Esses números, na avaliação do autor, "expõem um drama que não pode mais ser 
ignorado". "No Brasil, a violência para o conjunto da população alcança 
patamares que são, pelo menos, 20 vezes superiores àqueles observados na 
maioria dos países europeus. Mas quando analisamos apenas a violência que 
vitima nossos jovens, nossas taxas são 50 vezes maiores do que a média das 
nações democráticas no mundo". Para Rolim, essa situação só não produz um 
escândalo no país porque a grande maioria das vítimas é formada por jovens 
pobres e negros. Na faixa dos 15 aos 24 anos, há 74% mais vítimas entre os 
negros que entre os brancos.
 
Rolim também analisa alguns dos argumentos utilizados pelos defensores das 
armas no Brasil. Um deles é aquele que afirma: "armas não matam; são as pessoas 
que matam". O autor comenta: "Esta é uma daquelas afirmações muito ao gosto de 
um público televisivo, acostumado com a exigência intelectual de programas como 
Big Brother e que, por isso mesmo, agradam muito e tendem a ser repetidas 
infinitas vezes como se, de fato, dissessem algo". Na verdade, acrescenta, 
trata-se de uma afirmação tautológica.
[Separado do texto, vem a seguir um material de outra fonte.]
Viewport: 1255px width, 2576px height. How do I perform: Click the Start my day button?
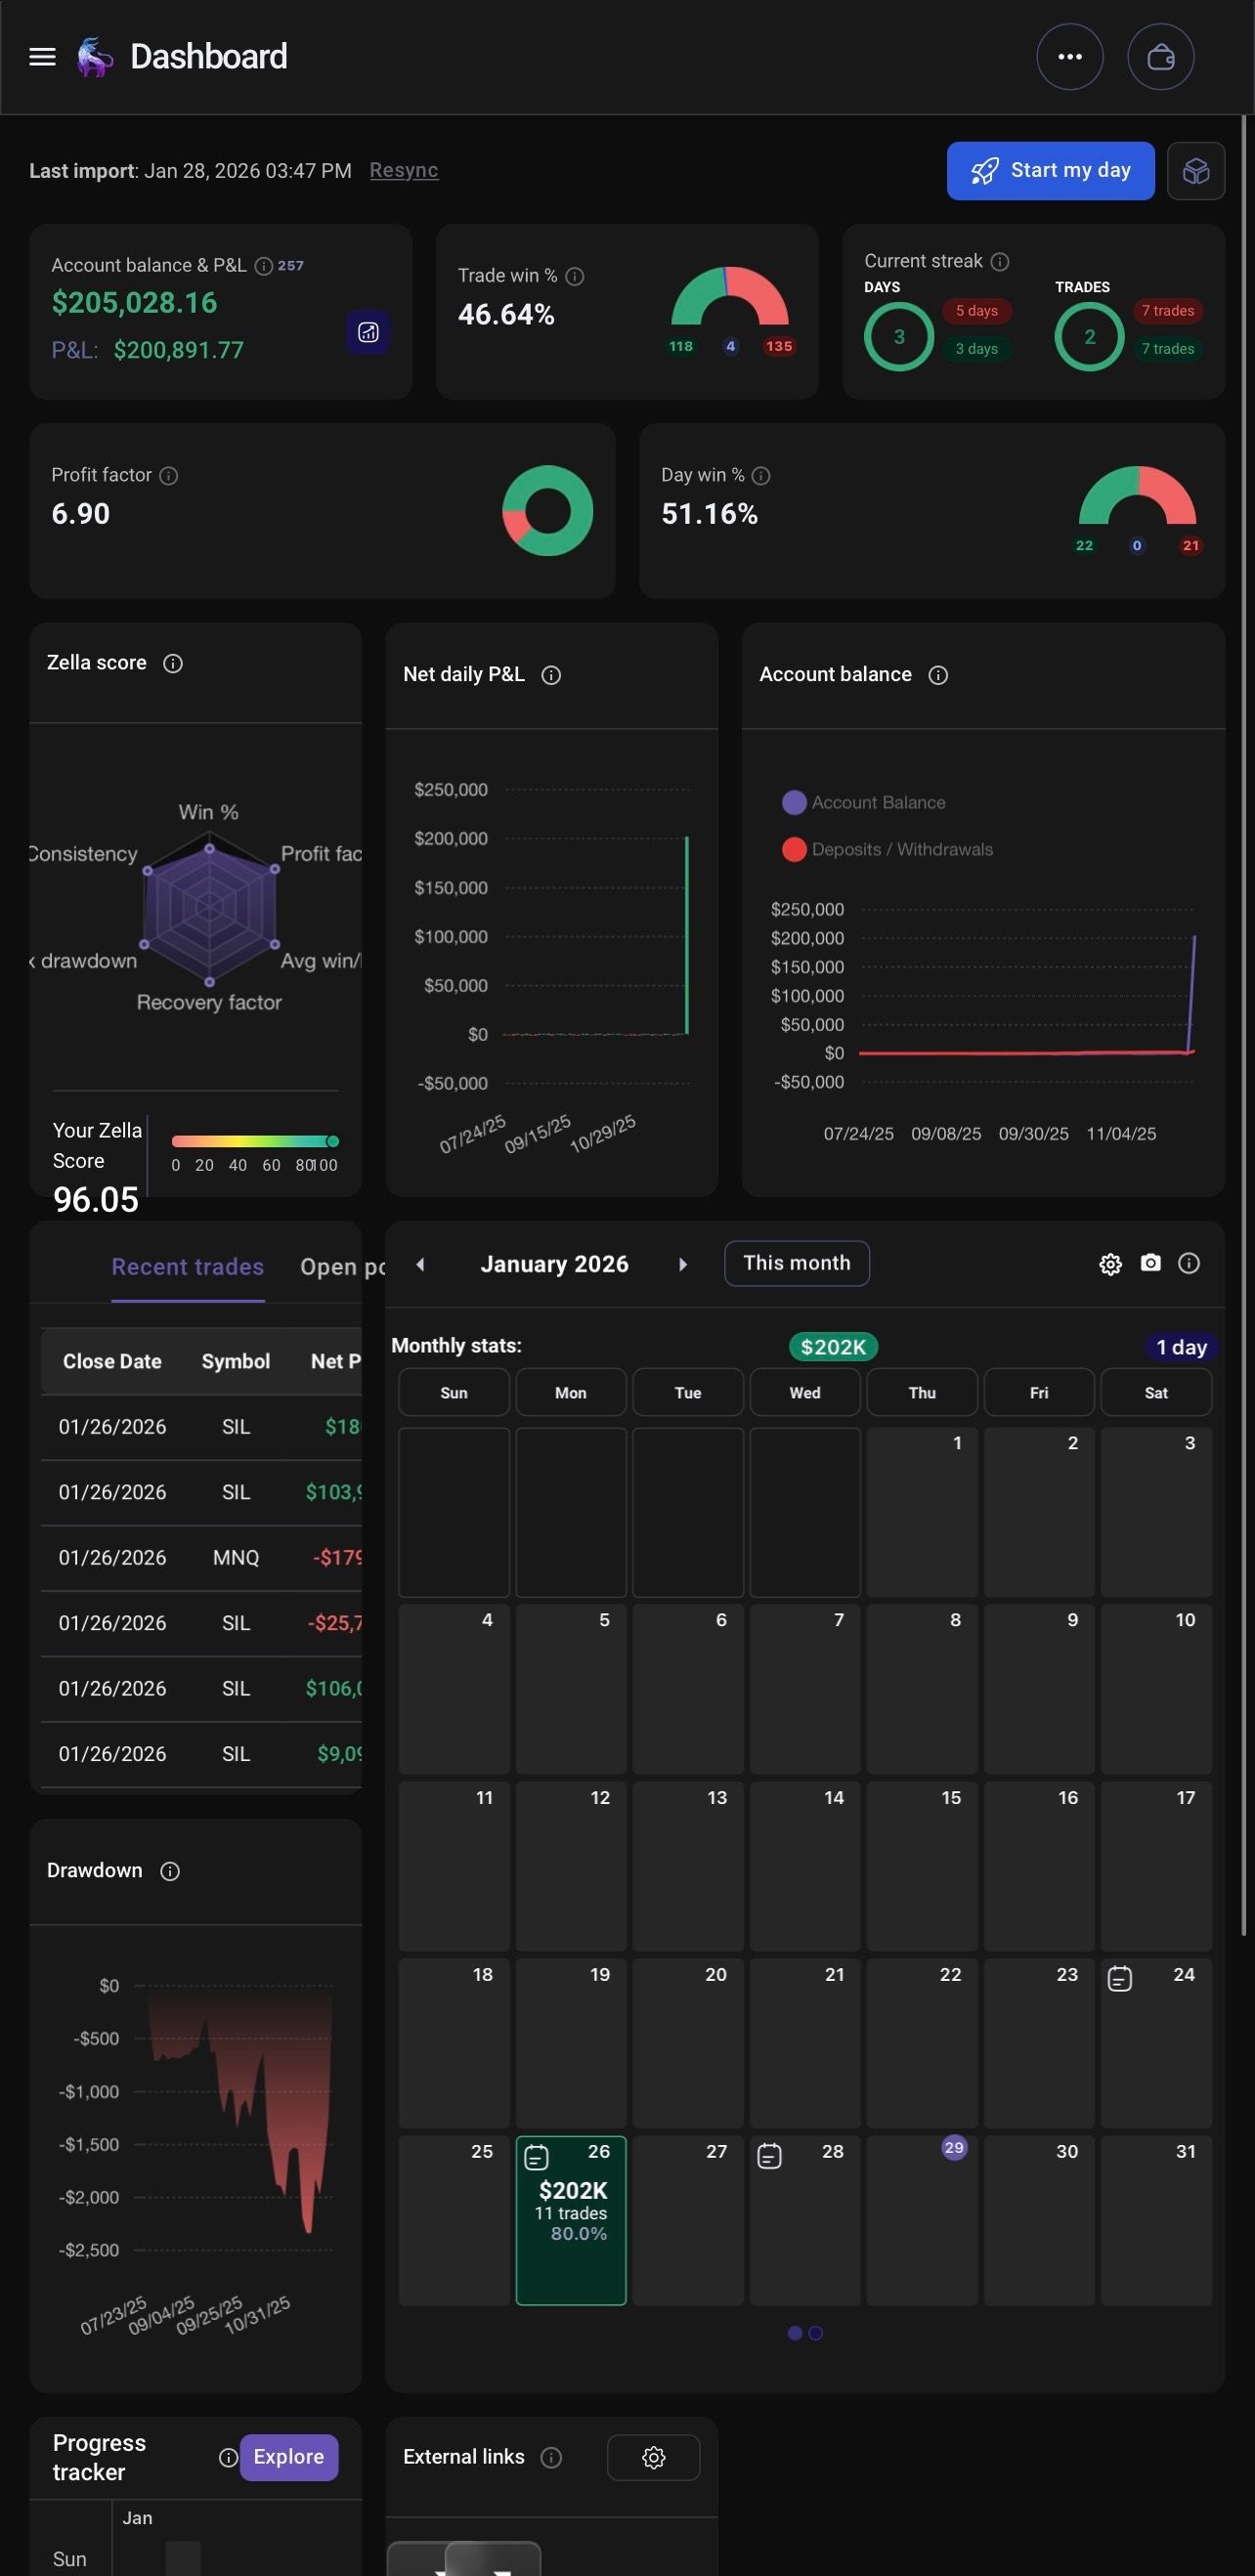click(1050, 171)
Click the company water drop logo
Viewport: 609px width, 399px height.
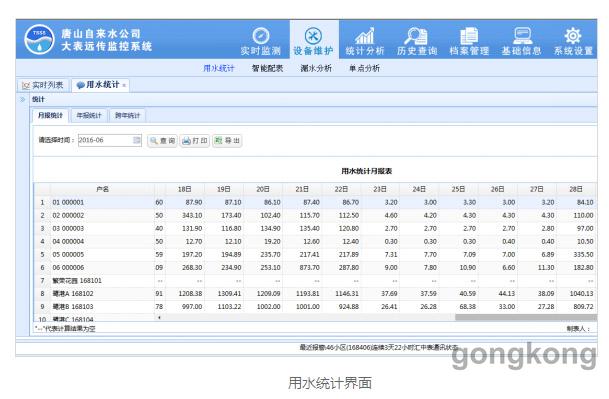pos(39,40)
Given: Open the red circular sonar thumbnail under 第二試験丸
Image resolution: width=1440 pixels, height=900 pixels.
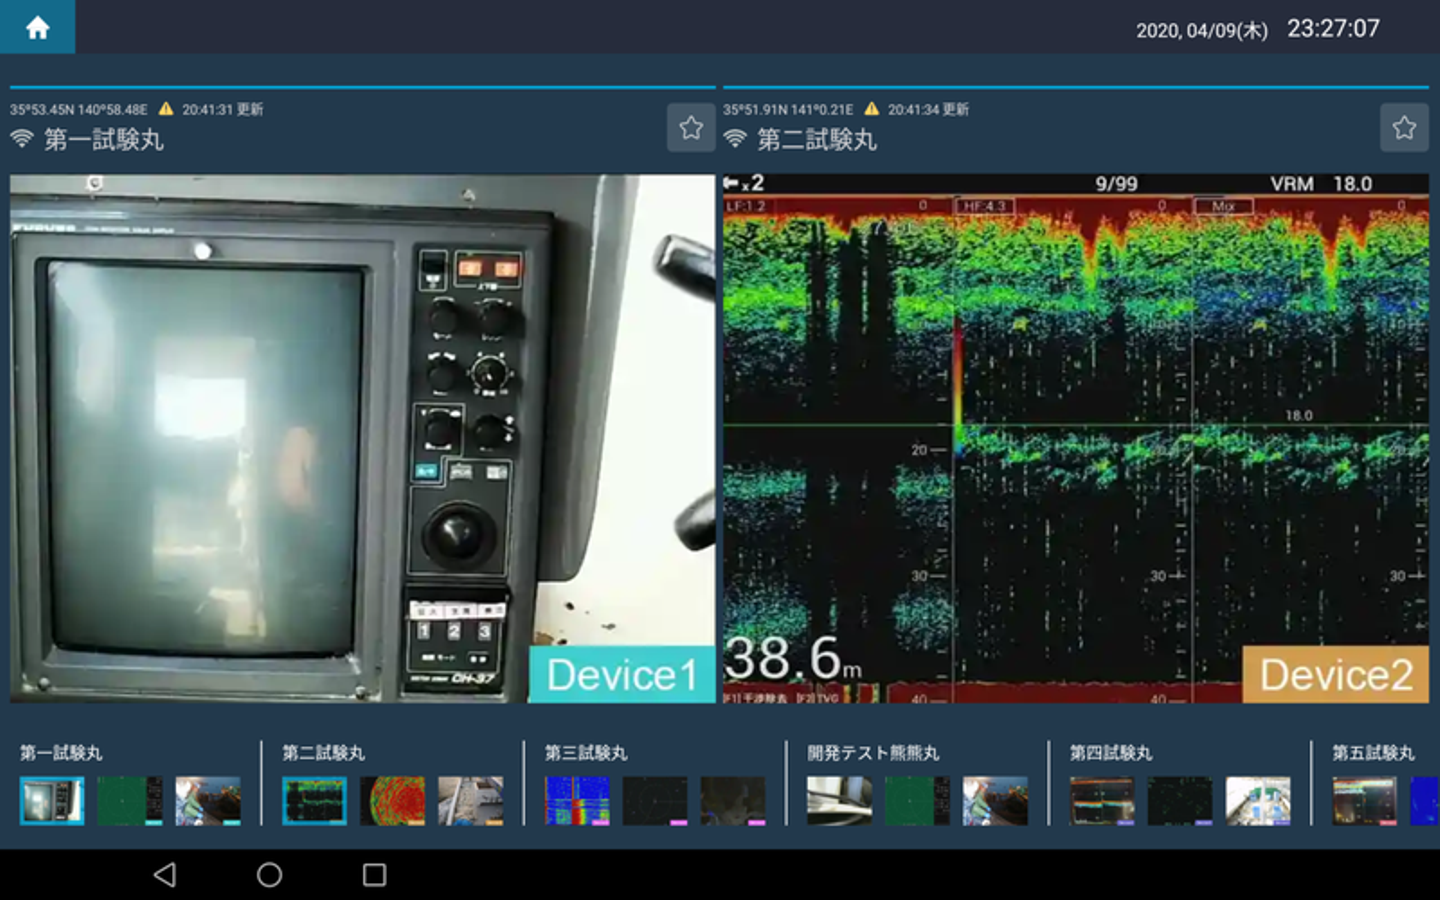Looking at the screenshot, I should pos(392,801).
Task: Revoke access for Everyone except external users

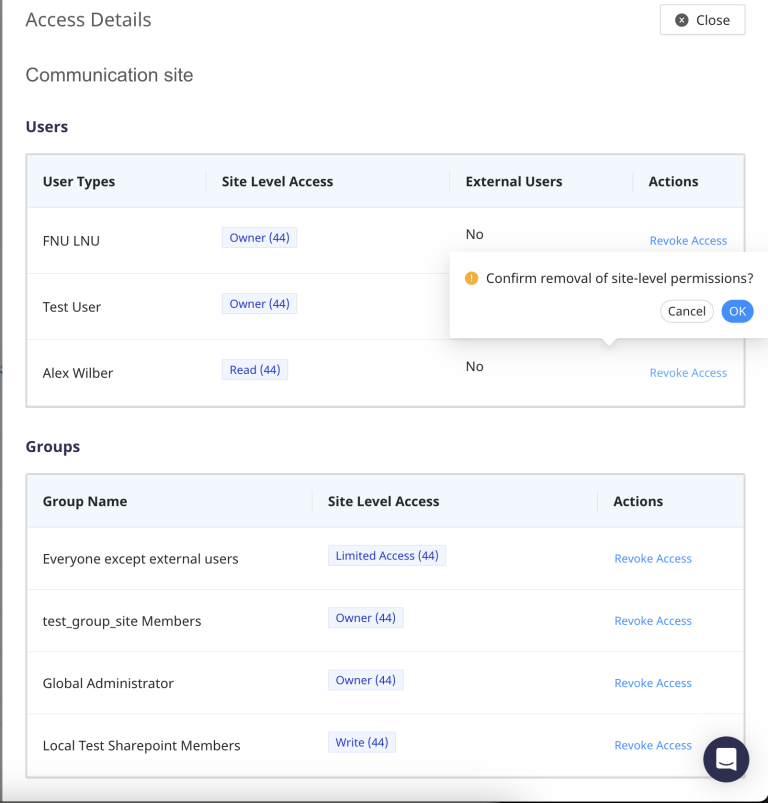Action: pos(653,559)
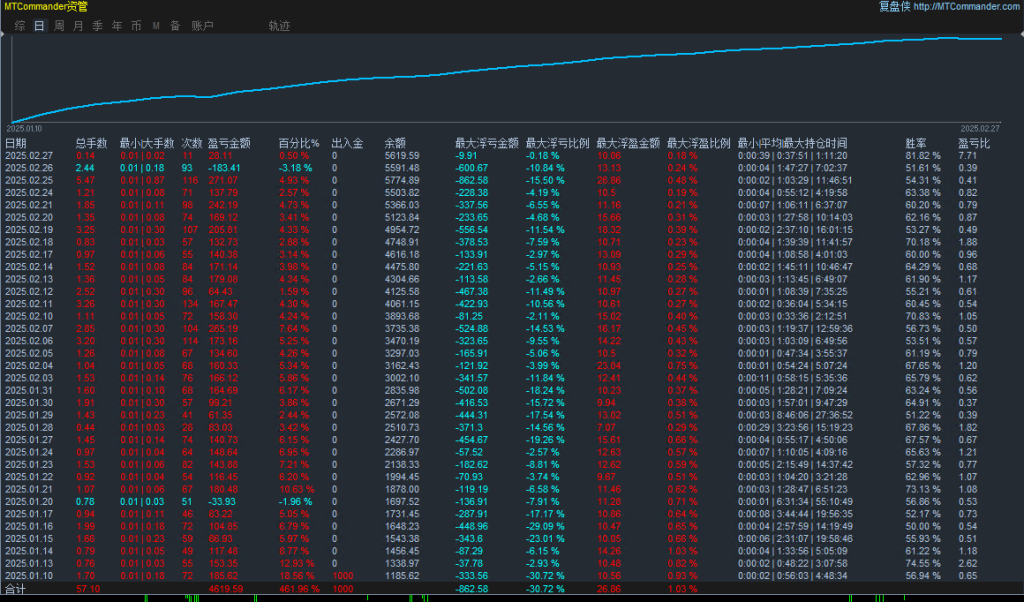Open the 季 quarterly view tab
The width and height of the screenshot is (1024, 602).
97,25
E propõe a seguinte estratégia de 
resposta: "Caso você tenha que enfrentar este tipo de lógica não tente falar em 
tautologia. Seja mais simples e direto. Diga algo como: É verdade, armas não 
matam. E também não morrem. Quem morre são as pessoas. Seu interlocutor, então, 
terá no que pensar, por alguns dias".

Para um debate sério sobre o tema das armas, Rolim defende que deve ser levado 
em conta o conceito de letalidade. Ele chama a atenção para o fato - "tão 
evidente, quanto desprezado" - de que uma pessoa, "desde que tenha uma arma de 
fogo, pode produzir o resultado morte com muita facilidade". "Pode, aliás, 
colher este resultado mesmo que não o deseje". Tomando como base pesquisas 
sobre o tema, o autor sustenta que a disponibilidade de armas conduz ao emprego 
delas em situações de violência interpessoal não necessariamente vinculadas ao 
crime. O livro de Rolim se constitui, enfim, em um sólido e coerente material 
para quem quer acompanhar o debate sobre o referendo do desarmamento e, de modo 
mais geral, sobre o problema da violência e da criminalidade no país.